_Collected data entries_:
:::::

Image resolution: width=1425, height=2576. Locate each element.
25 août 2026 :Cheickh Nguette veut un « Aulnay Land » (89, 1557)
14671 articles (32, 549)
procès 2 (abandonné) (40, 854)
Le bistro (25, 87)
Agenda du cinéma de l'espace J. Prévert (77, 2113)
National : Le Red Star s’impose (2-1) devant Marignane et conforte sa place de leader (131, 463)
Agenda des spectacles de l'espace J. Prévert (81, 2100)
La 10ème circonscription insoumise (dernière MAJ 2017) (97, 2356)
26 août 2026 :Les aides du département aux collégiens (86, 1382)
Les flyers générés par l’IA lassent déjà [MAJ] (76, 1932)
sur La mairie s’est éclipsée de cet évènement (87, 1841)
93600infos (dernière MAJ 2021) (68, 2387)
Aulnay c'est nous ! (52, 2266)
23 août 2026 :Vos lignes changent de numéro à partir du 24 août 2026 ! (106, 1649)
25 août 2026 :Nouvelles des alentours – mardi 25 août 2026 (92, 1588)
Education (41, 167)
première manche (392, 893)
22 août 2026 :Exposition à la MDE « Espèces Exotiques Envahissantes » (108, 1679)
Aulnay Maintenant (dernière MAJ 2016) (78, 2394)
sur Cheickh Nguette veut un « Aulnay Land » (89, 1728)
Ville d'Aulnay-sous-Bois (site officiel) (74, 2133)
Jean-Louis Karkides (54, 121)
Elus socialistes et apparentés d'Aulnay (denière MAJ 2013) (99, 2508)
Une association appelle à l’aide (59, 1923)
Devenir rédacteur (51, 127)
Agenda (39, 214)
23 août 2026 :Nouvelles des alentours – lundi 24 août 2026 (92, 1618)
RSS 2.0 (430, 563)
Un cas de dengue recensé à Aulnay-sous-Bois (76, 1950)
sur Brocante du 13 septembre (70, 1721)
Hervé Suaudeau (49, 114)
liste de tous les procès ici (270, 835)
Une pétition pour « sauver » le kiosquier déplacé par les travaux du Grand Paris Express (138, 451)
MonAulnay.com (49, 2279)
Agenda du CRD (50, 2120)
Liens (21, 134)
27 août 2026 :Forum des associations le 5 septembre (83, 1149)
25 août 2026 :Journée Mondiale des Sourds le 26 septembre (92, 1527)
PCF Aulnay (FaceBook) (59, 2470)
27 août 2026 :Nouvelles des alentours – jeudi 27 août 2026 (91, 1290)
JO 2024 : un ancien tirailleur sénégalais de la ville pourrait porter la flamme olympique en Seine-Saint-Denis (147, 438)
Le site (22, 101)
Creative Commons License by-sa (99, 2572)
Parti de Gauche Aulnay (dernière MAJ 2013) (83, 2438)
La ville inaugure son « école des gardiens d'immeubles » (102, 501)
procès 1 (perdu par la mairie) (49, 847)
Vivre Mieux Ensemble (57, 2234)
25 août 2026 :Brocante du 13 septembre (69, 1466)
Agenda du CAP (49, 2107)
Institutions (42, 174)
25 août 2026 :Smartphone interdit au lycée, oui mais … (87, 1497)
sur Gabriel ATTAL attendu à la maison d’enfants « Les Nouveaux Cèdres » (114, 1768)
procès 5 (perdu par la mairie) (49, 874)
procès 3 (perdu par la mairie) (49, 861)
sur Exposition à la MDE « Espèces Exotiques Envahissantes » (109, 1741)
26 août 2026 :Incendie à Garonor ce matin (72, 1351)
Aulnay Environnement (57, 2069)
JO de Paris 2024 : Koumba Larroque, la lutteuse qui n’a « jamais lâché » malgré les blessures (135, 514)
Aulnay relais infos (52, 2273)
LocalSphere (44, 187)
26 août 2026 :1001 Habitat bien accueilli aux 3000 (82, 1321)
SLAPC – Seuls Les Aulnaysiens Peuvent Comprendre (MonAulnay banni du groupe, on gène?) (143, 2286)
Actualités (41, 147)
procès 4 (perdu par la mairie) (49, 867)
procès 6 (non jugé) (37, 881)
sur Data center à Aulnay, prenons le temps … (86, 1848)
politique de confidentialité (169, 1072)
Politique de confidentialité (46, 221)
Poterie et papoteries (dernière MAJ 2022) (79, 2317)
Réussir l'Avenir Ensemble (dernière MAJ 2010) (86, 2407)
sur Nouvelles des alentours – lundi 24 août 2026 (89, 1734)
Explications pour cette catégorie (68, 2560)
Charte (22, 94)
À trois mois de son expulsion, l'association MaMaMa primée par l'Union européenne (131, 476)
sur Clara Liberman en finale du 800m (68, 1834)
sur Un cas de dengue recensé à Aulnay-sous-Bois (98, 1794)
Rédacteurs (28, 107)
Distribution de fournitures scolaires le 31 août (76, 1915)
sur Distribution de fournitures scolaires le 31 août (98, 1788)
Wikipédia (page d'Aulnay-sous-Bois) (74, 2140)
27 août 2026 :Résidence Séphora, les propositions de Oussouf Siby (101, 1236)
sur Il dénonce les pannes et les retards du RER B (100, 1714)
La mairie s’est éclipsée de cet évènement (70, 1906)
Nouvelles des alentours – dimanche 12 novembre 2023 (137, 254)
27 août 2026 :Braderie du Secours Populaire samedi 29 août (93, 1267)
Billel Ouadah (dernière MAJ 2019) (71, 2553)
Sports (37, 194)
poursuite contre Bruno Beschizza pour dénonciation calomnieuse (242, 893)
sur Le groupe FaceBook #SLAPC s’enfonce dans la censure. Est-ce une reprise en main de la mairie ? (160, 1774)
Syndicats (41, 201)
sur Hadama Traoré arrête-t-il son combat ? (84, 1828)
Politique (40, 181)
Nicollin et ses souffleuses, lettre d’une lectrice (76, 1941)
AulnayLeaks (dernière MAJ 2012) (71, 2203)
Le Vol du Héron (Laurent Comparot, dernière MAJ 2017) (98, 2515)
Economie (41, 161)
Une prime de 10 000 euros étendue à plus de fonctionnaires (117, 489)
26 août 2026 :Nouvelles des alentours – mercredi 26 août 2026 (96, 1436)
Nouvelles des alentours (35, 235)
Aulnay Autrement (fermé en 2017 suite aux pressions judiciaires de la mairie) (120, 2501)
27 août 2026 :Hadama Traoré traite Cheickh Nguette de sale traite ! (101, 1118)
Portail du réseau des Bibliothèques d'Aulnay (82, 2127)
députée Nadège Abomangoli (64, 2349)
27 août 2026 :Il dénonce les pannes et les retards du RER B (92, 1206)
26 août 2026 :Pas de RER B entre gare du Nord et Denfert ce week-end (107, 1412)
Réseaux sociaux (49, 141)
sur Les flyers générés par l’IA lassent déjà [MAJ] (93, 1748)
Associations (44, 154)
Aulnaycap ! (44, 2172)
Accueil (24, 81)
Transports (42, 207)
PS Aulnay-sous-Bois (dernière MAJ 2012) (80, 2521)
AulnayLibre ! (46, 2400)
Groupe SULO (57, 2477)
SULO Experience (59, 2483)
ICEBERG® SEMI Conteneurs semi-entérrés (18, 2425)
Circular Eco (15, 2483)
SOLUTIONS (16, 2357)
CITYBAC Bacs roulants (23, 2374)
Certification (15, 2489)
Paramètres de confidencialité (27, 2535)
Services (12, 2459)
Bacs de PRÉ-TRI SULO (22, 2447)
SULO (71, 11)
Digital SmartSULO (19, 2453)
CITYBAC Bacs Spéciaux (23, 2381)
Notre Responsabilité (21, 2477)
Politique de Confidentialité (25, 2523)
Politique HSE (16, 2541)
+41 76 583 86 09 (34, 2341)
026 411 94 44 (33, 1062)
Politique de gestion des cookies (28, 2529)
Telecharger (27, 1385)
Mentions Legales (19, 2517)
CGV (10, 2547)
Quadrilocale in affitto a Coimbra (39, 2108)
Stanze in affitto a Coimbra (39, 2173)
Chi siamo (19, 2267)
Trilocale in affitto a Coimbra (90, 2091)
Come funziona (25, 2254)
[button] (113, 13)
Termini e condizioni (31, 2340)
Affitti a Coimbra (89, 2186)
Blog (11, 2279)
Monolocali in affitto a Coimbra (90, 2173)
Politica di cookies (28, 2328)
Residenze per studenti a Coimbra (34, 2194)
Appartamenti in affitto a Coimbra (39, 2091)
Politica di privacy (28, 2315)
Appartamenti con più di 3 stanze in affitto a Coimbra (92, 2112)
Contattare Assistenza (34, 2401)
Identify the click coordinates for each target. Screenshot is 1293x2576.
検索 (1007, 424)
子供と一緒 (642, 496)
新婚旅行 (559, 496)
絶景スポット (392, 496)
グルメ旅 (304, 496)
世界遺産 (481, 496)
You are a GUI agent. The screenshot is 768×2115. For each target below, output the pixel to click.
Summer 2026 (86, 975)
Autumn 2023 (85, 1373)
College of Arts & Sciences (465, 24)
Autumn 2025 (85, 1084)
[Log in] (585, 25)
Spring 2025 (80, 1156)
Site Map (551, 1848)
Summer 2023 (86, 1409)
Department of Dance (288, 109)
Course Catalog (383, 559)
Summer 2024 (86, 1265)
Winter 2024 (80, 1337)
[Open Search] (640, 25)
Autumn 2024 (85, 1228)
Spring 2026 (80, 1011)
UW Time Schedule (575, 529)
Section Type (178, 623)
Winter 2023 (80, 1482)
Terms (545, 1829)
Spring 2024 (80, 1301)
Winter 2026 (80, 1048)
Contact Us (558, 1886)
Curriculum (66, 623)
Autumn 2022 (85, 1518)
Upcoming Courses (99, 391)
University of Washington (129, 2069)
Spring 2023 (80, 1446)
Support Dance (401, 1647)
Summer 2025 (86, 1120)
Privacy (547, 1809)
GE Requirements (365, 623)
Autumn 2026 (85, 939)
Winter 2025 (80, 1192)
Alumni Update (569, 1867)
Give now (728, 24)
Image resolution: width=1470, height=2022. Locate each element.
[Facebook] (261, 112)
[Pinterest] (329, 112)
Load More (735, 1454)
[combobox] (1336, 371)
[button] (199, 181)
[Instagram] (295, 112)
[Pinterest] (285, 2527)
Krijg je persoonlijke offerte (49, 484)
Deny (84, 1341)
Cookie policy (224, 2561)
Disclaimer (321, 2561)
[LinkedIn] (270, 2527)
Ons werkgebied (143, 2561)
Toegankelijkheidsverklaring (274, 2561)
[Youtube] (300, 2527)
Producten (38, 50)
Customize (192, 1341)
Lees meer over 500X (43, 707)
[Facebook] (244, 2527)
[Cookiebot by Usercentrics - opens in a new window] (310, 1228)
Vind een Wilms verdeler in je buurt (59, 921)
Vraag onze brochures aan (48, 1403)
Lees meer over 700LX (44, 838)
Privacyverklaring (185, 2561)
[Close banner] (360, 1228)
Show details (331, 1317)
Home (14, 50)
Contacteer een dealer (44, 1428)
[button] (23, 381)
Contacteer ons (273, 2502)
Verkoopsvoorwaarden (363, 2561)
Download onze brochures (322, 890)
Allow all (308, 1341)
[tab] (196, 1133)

:::::

After locating the line with "UW Time Schedule (575, 529)" above, return that line and every later line through the one with "Producten (38, 50)", word for word and with nothing else.

_SOLUTION TO THIS EXERCISE_:
UW Time Schedule (575, 529)
Section Type (178, 623)
Winter 2023 (80, 1482)
Terms (545, 1829)
Spring 2024 (80, 1301)
Winter 2026 (80, 1048)
Contact Us (558, 1886)
Curriculum (66, 623)
Autumn 2022 (85, 1518)
Upcoming Courses (99, 391)
University of Washington (129, 2069)
Spring 2023 (80, 1446)
Support Dance (401, 1647)
Summer 2025 (86, 1120)
Privacy (547, 1809)
GE Requirements (365, 623)
Autumn 2026 (85, 939)
Winter 2025 (80, 1192)
Alumni Update (569, 1867)
Give now (728, 24)
Image resolution: width=1470, height=2022. Locate each element.
[Facebook] (261, 112)
[Pinterest] (329, 112)
Load More (735, 1454)
[combobox] (1336, 371)
[button] (199, 181)
[Instagram] (295, 112)
[Pinterest] (285, 2527)
Krijg je persoonlijke offerte (49, 484)
Deny (84, 1341)
Cookie policy (224, 2561)
Disclaimer (321, 2561)
[LinkedIn] (270, 2527)
Ons werkgebied (143, 2561)
Toegankelijkheidsverklaring (274, 2561)
[Youtube] (300, 2527)
Producten (38, 50)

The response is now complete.